Objective: The objective of this study was to examine the long-term safety of etanercept (ETN) in comparison with conventional DMARDs in a large observational cohort of RA patients in the UK.
Methods: Data were made available from the British Society of Rheumatology Biologics Register for a cohort of patients with RA treated with ETN and a reference cohort of RA patients treated with conventional DMARDs (maximum follow-up 10 years). The adjusted risk of events was compared using Cox proportional hazards models.

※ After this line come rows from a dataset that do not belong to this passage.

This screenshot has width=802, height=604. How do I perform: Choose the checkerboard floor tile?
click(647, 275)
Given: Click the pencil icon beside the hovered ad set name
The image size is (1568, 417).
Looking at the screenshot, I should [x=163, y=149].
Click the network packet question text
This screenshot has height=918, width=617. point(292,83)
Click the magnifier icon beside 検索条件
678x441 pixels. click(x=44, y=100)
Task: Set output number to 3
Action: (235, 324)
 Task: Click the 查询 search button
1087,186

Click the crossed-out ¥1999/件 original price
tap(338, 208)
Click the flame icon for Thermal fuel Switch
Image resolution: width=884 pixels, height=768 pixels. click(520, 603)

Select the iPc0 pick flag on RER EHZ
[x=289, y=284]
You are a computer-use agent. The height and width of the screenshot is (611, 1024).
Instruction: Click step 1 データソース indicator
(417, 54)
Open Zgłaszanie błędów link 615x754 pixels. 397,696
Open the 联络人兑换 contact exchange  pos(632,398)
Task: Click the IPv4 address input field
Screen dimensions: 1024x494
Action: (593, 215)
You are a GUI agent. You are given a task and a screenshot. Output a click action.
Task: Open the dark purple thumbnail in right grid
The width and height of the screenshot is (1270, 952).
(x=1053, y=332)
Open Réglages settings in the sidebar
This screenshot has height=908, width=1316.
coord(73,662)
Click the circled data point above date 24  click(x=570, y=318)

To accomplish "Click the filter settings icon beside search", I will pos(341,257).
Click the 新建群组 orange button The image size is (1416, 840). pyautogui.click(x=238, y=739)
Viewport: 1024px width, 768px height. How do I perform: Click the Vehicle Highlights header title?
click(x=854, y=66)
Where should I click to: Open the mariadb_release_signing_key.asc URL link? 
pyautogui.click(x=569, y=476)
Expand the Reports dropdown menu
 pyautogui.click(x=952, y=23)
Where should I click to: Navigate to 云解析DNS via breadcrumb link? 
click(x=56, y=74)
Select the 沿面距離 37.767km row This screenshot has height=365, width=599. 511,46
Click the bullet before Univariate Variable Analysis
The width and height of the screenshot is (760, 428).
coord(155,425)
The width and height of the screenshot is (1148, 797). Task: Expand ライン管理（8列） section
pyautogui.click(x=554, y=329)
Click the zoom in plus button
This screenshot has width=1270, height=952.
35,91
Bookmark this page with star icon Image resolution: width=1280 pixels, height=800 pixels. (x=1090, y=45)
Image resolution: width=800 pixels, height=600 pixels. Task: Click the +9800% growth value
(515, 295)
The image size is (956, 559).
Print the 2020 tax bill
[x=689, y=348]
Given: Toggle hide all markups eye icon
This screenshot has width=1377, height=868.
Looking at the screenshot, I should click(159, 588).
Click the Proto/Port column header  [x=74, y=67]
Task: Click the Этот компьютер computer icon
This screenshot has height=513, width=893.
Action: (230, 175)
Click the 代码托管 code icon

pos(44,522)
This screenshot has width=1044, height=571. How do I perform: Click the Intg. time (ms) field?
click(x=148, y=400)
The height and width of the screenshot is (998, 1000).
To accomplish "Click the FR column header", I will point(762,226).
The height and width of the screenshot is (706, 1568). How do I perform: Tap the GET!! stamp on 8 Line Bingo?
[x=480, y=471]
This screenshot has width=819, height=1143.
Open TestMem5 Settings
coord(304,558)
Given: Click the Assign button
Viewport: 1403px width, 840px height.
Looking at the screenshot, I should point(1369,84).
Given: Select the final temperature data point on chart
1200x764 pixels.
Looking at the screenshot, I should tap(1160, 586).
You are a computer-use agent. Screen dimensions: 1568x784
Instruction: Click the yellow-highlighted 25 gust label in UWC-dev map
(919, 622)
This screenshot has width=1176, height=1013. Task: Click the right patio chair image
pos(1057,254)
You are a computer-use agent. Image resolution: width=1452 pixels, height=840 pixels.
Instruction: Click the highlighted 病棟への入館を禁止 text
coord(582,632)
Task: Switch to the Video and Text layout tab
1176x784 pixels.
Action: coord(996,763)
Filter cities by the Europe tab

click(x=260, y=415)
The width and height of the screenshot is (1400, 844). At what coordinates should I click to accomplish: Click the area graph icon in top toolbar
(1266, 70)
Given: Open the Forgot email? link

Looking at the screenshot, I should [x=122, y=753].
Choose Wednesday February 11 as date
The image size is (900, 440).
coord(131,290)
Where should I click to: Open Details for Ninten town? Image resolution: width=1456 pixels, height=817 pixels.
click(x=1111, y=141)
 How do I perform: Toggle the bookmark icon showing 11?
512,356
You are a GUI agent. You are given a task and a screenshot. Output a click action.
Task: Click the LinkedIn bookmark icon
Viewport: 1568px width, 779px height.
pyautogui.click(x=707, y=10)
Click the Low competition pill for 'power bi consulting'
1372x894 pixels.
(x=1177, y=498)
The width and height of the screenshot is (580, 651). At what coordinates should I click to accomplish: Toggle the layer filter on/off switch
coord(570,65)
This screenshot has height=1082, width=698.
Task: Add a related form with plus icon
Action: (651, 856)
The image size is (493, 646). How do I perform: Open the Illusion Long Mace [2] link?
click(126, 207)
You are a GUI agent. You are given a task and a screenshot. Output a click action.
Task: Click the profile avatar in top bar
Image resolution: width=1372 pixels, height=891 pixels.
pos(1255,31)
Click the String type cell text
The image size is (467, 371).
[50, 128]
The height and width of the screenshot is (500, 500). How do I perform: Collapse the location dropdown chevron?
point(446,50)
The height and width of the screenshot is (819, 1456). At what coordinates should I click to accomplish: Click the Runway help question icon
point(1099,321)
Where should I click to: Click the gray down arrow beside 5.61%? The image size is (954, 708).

Results: There were 3529 eligible ETN-treated patients (16,919 person-years) and 2864 conventional DMARD-treated patients (11,095 person-years), with notable differences between groups at baseline. Crude mortality rates were 12.0 vs 20.1 events per 1000 person-years for ETN and conventional DMARD patients, respectively, with an adjusted hazard ratio (aHR) of 0.72 (95% CI 0.54, 0.96). There was no difference in the long-term risk of serious infections (aHR = 1.02, 95% CI 0.83, 1.25). However, the risk was increased for ETN in the first 2 years (aHR = 1.56, 95% CI 1.16, 2.09; aHR = 1.32, 95% CI 1.06, 1.65). The aHRs (95% CIs) of various outcomes were cancer, 0.84 (0.68, 1.03); lymphoproliferative malignancy specifically, 0.51 (0.28, 0.95); all other serious adverse events, 0.70 (0.56, 0.87) and cardiac events specifically, 0.52 (0.37, 0.72).
Conclusion: There was no evidence of adverse outcome from long-term exposure to ETN. There was evidence of improved survival, reduced cardiovascular events and reduced lymphoproliferative malignancies.
Keywords: DMARDs (biologic); anti-TNF; outcomes research; rheumatoid arthritis; treatment.